Pixel coordinate grounding data:
———
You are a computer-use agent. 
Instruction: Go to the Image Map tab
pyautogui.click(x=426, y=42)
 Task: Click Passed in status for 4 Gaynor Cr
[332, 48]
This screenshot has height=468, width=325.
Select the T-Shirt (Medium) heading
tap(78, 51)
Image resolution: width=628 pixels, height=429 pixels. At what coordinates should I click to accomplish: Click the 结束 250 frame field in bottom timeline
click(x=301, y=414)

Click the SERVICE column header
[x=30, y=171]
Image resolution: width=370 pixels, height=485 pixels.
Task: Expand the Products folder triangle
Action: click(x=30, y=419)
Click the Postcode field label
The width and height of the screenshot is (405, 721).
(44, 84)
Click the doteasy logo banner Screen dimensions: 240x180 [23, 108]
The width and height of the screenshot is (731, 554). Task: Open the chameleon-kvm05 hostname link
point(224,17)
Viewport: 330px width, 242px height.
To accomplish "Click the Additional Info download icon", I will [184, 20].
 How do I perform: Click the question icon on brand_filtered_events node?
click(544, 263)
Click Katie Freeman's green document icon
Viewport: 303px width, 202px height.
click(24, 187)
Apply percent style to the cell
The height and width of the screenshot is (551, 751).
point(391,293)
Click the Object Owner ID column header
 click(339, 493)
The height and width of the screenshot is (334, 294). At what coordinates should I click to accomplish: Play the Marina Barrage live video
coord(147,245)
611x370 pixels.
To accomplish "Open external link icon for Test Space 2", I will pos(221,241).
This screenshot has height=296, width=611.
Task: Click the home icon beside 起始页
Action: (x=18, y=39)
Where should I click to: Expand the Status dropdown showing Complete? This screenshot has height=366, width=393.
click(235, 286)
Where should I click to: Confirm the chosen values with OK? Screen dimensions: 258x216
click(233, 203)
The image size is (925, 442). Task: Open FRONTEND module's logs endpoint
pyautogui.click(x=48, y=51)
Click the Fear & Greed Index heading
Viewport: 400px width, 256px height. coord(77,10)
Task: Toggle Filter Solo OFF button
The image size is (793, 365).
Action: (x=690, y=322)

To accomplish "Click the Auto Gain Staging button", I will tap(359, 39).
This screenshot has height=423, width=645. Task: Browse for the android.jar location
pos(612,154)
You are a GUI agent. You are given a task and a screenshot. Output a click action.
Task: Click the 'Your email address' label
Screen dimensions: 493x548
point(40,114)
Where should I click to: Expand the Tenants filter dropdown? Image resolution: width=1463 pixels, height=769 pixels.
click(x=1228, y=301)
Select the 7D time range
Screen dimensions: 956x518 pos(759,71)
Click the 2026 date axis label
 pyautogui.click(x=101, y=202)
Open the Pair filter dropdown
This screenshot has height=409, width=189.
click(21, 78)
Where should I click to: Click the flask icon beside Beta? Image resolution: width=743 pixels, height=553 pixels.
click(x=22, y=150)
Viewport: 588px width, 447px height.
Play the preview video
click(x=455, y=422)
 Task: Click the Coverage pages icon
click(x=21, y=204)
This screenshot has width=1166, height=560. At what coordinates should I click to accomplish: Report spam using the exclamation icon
———
_Goal of the exercise_
Word for word, copy out the entries.

_Reply to the exercise_
You are a computer-use agent. 
Instruction: Go to the Image Map tab
pyautogui.click(x=426, y=42)
 Task: Click Passed in status for 4 Gaynor Cr
[332, 48]
This screenshot has height=468, width=325.
Select the T-Shirt (Medium) heading
tap(78, 51)
Image resolution: width=628 pixels, height=429 pixels. At what coordinates should I click to accomplish: Click the 结束 250 frame field in bottom timeline
click(x=301, y=414)

Click the SERVICE column header
[x=30, y=171]
Image resolution: width=370 pixels, height=485 pixels.
Task: Expand the Products folder triangle
Action: click(x=30, y=419)
Click the Postcode field label
The width and height of the screenshot is (405, 721).
(44, 84)
Click the doteasy logo banner Screen dimensions: 240x180 [23, 108]
The width and height of the screenshot is (731, 554). Task: Open the chameleon-kvm05 hostname link
point(224,17)
Viewport: 330px width, 242px height.
To accomplish "Click the Additional Info download icon", I will [184, 20].
 How do I perform: Click the question icon on brand_filtered_events node?
click(544, 263)
Click Katie Freeman's green document icon
Viewport: 303px width, 202px height.
click(24, 187)
Apply percent style to the cell
The height and width of the screenshot is (551, 751).
point(391,293)
Click the Object Owner ID column header
 click(339, 493)
The height and width of the screenshot is (334, 294). At what coordinates should I click to accomplish: Play the Marina Barrage live video
coord(147,245)
611x370 pixels.
To accomplish "Open external link icon for Test Space 2", I will pos(221,241).
This screenshot has height=296, width=611.
Task: Click the home icon beside 起始页
Action: (x=18, y=39)
Where should I click to: Expand the Status dropdown showing Complete? This screenshot has height=366, width=393.
click(235, 286)
Where should I click to: Confirm the chosen values with OK? Screen dimensions: 258x216
click(233, 203)
The image size is (925, 442). Task: Open FRONTEND module's logs endpoint
pyautogui.click(x=48, y=51)
Click the Fear & Greed Index heading
Viewport: 400px width, 256px height. coord(77,10)
Task: Toggle Filter Solo OFF button
The image size is (793, 365).
Action: (x=690, y=322)

To accomplish "Click the Auto Gain Staging button", I will tap(359, 39).
This screenshot has height=423, width=645. Task: Browse for the android.jar location
pos(612,154)
You are a GUI agent. You are given a task and a screenshot. Output a click action.
Task: Click the 'Your email address' label
Screen dimensions: 493x548
point(40,114)
Where should I click to: Expand the Tenants filter dropdown? Image resolution: width=1463 pixels, height=769 pixels.
click(x=1228, y=301)
Select the 7D time range
Screen dimensions: 956x518 pos(759,71)
Click the 2026 date axis label
 pyautogui.click(x=101, y=202)
Open the Pair filter dropdown
This screenshot has height=409, width=189.
click(21, 78)
Where should I click to: Click the flask icon beside Beta? Image resolution: width=743 pixels, height=553 pixels.
click(x=22, y=150)
Viewport: 588px width, 447px height.
Play the preview video
click(x=455, y=422)
 Task: Click the Coverage pages icon
click(x=21, y=204)
This screenshot has width=1166, height=560. At what coordinates should I click to accomplish: Report spam using the exclamation icon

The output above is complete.